Document text below:

The Divorce Papers

Susan Rieger's debut novel is a witty and charming epistolary novel, constructed entirely from the case file of a very nasty divorce.

The Divorce Papers, by Susan Rieger, Crown Publishing, 480 pp.

The case file of a bitter divorce doesn’t sound like the most obvious choice for those looking for a witty, charming read.

But Susan Rieger’s new novel The Divorce Papers has more snap and freshness than a just-picked stalk of celery.

In her debut novel, Rieger gooses the epistolary form by adding emails, interoffice memos, letters (some hand-written), medical reports, and court documents in the tale of a young criminal lawyer who gets handed her first divorce case. Rieger doesn’t give herself any literary loopholes. There is no narrative text or explanatory dialogue: The case file is the entire novel.

It’s an ambitious undertaking, but Rieger, who has taught law and Columbia and Yale Universities, pulls it off with aplomb.

(The novel-in-letters appears to be making a small comeback this spring among debut novelists. Aaron Their’s “The Ghost Apple” lampoons corporate venality and ivory tower mores, using emails, recruiting pamphlets, blog entries, diaries, minutes from faculty meetings and newspaper clippings to document the way that Tripoli College, most famous for its all-you-can-eat pudding bar, turns to corporate sponsorship to survive the loss of roughly half its endowment during the financial downturn.)

End of Document text.
Data to examine below:

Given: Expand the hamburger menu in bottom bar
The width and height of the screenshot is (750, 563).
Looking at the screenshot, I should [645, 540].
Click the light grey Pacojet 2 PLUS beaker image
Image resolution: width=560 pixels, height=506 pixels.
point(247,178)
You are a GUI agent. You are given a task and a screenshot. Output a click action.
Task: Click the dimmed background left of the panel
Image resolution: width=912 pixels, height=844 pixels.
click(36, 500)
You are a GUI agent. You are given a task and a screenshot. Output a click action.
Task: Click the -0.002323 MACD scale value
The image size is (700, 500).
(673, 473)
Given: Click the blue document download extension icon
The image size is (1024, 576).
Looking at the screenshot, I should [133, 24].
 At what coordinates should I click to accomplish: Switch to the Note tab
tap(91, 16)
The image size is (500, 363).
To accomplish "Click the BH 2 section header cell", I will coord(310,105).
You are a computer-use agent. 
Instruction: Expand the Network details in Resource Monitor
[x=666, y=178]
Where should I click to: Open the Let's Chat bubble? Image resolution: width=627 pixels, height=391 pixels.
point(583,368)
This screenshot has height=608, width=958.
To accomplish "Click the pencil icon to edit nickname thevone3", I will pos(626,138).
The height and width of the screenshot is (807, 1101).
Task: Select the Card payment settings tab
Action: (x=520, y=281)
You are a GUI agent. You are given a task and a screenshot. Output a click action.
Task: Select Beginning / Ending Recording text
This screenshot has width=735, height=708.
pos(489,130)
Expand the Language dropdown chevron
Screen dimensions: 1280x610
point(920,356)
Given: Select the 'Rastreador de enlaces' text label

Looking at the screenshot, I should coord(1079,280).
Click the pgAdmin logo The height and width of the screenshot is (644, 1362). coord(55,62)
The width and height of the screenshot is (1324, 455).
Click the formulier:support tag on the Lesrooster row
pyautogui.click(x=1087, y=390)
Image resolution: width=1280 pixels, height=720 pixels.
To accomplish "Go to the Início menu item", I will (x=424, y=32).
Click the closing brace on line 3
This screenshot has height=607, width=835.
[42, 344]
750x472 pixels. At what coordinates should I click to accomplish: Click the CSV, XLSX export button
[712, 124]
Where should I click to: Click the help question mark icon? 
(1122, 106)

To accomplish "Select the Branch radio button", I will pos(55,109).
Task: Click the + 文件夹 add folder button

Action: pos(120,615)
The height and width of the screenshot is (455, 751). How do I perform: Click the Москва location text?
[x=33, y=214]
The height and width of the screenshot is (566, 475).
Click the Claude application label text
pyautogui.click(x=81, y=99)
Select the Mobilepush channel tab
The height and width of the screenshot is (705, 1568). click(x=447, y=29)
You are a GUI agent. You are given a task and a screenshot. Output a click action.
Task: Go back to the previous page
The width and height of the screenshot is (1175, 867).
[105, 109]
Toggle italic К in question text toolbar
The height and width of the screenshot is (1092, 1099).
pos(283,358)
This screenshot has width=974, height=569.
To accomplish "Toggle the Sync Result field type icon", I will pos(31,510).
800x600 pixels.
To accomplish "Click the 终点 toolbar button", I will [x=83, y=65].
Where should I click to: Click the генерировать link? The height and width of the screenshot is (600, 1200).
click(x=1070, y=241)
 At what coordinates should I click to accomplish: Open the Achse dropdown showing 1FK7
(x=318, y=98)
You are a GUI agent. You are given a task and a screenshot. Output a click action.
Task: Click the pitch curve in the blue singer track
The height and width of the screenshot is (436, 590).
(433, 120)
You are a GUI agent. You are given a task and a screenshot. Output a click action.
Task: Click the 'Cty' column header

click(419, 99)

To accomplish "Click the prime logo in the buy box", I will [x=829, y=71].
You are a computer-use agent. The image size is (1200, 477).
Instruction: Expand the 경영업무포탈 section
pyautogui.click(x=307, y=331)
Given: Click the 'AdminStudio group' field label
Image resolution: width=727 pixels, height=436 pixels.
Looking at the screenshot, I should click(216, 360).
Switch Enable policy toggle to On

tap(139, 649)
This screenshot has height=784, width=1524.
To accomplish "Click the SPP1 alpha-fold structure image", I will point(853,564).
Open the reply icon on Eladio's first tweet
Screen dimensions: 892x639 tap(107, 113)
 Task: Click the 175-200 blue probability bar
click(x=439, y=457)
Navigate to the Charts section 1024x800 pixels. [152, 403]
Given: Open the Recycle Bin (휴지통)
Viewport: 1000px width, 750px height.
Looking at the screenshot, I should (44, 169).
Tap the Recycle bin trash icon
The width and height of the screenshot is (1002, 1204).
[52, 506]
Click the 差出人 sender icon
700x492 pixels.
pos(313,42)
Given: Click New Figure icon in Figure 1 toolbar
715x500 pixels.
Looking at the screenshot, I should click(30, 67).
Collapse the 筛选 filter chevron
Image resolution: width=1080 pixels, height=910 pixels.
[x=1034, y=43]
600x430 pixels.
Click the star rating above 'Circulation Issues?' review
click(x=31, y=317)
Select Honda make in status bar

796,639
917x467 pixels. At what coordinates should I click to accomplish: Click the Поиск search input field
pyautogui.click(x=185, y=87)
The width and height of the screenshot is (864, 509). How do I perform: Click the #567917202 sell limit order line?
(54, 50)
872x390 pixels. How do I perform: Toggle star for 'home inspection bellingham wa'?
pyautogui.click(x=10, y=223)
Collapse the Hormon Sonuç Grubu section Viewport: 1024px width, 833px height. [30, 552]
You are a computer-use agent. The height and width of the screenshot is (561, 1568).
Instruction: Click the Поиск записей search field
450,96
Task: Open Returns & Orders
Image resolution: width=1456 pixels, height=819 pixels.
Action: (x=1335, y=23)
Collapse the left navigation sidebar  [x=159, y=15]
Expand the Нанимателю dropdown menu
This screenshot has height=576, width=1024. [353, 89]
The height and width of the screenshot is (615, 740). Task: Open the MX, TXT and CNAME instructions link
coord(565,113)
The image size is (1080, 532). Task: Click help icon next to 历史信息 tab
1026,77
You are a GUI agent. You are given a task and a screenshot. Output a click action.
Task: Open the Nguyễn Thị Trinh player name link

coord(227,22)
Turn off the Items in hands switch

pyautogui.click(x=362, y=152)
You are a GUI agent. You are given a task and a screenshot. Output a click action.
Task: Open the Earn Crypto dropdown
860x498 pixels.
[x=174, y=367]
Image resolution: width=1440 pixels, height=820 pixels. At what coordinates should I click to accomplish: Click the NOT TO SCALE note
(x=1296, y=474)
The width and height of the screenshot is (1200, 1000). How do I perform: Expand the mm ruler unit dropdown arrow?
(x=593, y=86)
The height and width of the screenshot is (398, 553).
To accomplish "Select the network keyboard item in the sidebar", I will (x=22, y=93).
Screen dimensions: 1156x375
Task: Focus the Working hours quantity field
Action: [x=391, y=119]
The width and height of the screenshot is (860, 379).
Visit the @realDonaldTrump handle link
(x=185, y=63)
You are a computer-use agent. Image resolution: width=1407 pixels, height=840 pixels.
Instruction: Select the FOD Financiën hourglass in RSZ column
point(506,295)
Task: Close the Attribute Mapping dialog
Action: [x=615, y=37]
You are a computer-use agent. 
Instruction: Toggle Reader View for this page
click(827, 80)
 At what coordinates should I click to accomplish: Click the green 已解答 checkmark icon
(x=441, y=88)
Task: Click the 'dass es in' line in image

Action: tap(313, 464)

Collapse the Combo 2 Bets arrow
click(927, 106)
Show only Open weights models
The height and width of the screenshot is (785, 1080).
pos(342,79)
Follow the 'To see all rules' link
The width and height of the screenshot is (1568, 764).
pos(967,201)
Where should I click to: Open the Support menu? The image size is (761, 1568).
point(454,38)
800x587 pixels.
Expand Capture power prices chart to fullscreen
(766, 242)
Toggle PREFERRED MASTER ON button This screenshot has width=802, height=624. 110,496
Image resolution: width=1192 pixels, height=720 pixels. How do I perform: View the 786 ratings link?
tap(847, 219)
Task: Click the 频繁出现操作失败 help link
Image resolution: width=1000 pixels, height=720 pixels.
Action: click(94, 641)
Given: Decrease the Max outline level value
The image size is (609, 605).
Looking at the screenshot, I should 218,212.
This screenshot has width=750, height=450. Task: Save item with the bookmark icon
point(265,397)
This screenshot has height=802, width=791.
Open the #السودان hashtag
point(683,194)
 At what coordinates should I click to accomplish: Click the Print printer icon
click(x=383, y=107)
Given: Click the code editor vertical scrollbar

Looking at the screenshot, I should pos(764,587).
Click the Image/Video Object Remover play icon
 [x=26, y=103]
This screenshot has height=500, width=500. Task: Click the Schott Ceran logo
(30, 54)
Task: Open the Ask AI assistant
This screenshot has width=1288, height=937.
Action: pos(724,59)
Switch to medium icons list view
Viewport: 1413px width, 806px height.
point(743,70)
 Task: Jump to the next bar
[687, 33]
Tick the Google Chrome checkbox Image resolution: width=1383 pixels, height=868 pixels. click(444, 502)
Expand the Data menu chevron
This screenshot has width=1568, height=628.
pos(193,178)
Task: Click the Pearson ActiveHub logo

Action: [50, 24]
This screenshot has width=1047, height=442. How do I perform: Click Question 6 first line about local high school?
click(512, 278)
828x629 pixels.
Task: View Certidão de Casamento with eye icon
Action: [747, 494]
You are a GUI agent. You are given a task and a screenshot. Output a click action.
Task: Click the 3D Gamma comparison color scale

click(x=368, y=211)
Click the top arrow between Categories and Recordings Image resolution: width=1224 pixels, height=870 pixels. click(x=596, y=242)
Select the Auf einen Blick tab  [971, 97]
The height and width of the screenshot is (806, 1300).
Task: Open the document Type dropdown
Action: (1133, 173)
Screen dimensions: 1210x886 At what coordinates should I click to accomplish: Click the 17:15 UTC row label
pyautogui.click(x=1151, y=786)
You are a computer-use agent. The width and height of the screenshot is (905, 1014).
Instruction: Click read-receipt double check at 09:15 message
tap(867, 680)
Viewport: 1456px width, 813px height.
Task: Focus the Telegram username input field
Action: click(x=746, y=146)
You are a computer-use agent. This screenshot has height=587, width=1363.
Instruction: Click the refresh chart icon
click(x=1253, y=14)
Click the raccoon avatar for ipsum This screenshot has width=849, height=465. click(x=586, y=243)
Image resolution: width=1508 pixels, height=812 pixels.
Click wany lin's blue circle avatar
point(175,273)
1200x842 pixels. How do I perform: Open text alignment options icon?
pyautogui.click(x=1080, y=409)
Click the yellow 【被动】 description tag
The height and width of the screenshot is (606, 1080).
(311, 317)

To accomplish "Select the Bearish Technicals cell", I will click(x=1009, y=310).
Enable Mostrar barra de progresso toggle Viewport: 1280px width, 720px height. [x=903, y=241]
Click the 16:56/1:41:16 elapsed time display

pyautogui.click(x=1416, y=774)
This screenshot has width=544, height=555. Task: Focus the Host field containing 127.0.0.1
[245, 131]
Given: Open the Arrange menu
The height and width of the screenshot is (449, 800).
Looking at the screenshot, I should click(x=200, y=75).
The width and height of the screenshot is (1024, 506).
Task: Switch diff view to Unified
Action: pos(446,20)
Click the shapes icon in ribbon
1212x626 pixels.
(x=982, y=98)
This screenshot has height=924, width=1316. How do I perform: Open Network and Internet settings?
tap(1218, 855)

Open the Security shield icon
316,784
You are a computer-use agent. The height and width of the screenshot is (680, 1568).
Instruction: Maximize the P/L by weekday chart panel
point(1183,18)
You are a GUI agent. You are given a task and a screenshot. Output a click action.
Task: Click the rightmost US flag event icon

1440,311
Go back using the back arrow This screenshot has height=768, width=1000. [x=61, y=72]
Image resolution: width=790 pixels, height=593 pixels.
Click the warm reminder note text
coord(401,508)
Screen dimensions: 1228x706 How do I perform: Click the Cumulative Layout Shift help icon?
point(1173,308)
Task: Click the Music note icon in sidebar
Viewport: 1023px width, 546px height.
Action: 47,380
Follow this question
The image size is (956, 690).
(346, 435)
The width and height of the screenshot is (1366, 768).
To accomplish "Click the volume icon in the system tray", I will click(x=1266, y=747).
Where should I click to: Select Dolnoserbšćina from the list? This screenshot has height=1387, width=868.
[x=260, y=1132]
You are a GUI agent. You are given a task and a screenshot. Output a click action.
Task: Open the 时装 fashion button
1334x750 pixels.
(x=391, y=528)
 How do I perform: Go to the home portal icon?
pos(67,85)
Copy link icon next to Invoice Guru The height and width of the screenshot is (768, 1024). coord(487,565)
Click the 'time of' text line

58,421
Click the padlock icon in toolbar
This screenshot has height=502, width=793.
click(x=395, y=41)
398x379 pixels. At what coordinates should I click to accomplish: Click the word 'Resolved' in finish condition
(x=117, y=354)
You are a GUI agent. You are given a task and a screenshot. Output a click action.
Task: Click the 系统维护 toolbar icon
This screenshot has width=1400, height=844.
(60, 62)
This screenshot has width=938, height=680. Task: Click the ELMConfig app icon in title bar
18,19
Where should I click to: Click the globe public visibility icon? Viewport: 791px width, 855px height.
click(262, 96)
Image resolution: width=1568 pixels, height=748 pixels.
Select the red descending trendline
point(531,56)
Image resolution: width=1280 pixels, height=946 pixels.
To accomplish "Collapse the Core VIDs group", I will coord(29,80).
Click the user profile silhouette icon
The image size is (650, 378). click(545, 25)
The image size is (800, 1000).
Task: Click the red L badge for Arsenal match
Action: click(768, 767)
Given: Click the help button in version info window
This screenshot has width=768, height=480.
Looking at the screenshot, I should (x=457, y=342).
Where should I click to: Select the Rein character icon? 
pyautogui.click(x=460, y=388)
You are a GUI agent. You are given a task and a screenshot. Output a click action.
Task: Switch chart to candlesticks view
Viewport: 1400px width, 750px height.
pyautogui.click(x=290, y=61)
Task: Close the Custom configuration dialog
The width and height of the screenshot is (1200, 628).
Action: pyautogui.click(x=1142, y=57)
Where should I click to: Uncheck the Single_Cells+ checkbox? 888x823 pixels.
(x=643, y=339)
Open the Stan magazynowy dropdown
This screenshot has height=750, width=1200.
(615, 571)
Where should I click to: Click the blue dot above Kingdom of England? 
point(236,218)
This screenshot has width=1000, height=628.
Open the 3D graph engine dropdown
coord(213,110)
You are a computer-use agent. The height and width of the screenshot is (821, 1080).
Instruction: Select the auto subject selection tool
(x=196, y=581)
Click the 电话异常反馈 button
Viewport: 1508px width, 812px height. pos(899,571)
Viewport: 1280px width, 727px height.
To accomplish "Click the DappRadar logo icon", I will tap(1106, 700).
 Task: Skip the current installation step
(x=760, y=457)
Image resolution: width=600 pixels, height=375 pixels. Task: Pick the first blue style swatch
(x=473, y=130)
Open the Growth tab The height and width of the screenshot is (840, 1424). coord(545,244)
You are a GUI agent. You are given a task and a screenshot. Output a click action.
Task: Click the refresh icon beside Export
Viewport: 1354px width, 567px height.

End of Data to examine.

--- Goal of the exercise ---
Edit the book review by rewriting everything from "The case file of a bitter" down to "stalk of celery.", with "celery" changed to "rhubarb".

--- Task solution ---
The case file of a bitter divorce doesn’t sound like the most obvious choice for those looking for a witty, charming read.

But Susan Rieger’s new novel The Divorce Papers has more snap and freshness than a just-picked stalk of rhubarb.